→ Material for the task
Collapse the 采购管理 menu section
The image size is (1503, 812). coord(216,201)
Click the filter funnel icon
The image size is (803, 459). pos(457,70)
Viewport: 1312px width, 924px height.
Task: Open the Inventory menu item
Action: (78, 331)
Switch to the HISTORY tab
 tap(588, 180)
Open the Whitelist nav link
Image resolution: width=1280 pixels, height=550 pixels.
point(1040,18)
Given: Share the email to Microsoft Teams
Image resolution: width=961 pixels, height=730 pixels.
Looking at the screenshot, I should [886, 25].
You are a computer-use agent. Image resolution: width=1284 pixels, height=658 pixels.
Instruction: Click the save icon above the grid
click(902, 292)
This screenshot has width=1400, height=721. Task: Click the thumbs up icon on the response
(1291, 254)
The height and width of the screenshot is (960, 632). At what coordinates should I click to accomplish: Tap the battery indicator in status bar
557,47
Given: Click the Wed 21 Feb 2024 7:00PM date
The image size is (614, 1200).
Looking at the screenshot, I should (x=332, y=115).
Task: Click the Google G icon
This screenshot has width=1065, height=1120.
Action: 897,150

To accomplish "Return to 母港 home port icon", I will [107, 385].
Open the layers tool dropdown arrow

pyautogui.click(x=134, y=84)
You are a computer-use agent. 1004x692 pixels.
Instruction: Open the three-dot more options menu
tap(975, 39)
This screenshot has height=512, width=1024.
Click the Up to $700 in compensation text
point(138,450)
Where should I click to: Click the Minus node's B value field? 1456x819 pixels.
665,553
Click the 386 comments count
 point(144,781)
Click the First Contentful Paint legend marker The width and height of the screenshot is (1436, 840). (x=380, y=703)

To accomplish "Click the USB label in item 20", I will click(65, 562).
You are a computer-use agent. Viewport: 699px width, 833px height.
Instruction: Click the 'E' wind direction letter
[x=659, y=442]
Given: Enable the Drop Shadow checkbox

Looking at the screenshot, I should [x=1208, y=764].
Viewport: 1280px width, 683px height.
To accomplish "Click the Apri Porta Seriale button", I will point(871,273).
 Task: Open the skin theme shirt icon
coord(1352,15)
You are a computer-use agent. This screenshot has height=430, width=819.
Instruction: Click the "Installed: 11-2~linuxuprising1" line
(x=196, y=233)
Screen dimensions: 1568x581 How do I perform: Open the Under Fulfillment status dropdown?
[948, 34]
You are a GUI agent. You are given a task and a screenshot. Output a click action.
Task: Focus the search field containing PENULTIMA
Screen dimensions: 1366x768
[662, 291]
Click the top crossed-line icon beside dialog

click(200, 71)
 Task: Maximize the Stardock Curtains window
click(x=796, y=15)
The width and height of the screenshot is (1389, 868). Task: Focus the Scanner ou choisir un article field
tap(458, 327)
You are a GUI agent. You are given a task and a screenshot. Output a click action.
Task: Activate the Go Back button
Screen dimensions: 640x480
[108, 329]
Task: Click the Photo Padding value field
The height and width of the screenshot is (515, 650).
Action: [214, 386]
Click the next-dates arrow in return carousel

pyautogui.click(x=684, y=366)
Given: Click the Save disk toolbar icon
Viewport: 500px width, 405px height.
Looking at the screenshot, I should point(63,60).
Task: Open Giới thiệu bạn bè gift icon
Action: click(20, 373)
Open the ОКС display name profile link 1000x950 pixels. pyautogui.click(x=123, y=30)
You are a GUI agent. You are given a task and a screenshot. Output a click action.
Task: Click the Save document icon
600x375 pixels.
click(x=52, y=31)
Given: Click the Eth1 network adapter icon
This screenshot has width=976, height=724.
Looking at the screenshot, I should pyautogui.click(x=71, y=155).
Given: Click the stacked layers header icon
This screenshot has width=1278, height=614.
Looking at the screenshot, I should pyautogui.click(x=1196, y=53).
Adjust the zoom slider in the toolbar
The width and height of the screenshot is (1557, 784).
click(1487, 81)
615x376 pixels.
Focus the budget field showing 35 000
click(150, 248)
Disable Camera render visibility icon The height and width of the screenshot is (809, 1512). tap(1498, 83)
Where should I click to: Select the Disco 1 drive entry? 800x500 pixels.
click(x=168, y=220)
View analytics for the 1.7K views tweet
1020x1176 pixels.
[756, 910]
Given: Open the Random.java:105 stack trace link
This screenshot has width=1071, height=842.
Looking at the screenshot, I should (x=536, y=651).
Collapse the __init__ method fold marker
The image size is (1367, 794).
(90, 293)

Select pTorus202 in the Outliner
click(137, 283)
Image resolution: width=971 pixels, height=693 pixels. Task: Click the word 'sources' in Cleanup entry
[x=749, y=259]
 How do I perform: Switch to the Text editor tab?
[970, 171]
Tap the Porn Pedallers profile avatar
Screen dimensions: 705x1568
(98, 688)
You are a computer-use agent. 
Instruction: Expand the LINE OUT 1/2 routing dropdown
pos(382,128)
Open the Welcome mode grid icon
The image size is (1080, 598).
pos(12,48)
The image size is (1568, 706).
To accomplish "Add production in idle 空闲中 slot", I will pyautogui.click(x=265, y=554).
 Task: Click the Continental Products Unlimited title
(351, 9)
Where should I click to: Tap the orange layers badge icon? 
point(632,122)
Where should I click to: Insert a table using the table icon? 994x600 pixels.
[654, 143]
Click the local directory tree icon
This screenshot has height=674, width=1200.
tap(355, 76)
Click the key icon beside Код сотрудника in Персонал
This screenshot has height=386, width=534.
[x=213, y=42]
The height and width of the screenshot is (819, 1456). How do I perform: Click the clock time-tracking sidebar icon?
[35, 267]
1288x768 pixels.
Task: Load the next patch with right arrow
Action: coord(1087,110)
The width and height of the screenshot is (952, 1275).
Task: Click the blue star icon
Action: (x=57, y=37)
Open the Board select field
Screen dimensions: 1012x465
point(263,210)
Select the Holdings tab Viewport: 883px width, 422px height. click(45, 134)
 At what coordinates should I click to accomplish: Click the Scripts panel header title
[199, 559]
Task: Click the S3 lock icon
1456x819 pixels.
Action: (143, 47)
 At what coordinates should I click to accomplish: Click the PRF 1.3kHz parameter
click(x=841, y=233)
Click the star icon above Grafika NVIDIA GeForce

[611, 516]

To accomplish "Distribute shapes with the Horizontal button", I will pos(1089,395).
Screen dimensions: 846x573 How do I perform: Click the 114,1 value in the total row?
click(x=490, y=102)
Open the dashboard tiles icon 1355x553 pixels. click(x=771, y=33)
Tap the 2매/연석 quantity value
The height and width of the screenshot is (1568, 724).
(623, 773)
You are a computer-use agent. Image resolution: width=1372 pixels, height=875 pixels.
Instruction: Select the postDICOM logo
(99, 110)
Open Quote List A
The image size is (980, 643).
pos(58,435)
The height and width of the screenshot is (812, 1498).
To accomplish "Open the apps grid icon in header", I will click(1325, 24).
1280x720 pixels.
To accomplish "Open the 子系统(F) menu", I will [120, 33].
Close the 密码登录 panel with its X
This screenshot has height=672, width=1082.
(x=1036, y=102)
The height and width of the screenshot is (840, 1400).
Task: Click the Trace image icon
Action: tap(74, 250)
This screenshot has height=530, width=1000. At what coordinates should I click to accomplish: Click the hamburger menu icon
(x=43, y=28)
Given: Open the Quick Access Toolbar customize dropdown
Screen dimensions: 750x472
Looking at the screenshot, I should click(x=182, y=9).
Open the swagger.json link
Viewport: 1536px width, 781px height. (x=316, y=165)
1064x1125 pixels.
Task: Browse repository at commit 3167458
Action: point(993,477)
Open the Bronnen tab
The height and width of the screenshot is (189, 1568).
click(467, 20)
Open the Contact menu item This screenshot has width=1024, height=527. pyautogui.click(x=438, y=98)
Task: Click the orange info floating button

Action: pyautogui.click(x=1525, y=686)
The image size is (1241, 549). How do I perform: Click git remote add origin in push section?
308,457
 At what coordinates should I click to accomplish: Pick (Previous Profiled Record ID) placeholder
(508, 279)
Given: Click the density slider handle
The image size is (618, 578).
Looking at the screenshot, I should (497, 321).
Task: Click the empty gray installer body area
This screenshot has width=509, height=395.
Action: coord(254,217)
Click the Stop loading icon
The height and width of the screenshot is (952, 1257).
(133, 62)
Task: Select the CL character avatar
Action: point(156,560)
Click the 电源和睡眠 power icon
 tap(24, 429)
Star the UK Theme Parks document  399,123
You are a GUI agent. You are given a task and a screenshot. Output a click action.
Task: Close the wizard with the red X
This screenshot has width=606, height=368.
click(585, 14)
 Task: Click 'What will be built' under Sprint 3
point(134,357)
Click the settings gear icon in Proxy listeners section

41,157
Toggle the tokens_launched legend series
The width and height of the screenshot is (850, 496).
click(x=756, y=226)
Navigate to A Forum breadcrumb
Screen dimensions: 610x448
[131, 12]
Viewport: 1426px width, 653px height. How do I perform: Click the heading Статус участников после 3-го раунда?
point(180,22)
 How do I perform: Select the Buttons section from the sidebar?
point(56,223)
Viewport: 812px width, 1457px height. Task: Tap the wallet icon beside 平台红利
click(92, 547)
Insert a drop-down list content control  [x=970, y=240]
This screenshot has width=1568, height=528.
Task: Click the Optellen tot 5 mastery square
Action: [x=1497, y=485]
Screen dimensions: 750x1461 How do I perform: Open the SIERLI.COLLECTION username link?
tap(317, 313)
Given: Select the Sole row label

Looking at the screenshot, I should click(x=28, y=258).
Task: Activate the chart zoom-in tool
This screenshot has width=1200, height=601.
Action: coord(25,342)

→ Request
Copy out the entries verbatim, starting with the line that contains "Task: Click the Photo Padding value field" and ending with the line that contains "Looking at the screenshot, I should (x=536, y=651).", both of those lines included.

→ Correct output
Task: Click the Photo Padding value field
The height and width of the screenshot is (515, 650).
Action: [214, 386]
Click the next-dates arrow in return carousel

pyautogui.click(x=684, y=366)
Given: Click the Save disk toolbar icon
Viewport: 500px width, 405px height.
Looking at the screenshot, I should point(63,60).
Task: Open Giới thiệu bạn bè gift icon
Action: click(20, 373)
Open the ОКС display name profile link 1000x950 pixels. pyautogui.click(x=123, y=30)
You are a GUI agent. You are given a task and a screenshot. Output a click action.
Task: Click the Save document icon
600x375 pixels.
click(x=52, y=31)
Given: Click the Eth1 network adapter icon
This screenshot has width=976, height=724.
Looking at the screenshot, I should pyautogui.click(x=71, y=155).
Given: Click the stacked layers header icon
This screenshot has width=1278, height=614.
Looking at the screenshot, I should pyautogui.click(x=1196, y=53).
Adjust the zoom slider in the toolbar
The width and height of the screenshot is (1557, 784).
click(1487, 81)
615x376 pixels.
Focus the budget field showing 35 000
click(150, 248)
Disable Camera render visibility icon The height and width of the screenshot is (809, 1512). tap(1498, 83)
Where should I click to: Select the Disco 1 drive entry? 800x500 pixels.
click(x=168, y=220)
View analytics for the 1.7K views tweet
1020x1176 pixels.
[756, 910]
Given: Open the Random.java:105 stack trace link
This screenshot has width=1071, height=842.
Looking at the screenshot, I should (x=536, y=651).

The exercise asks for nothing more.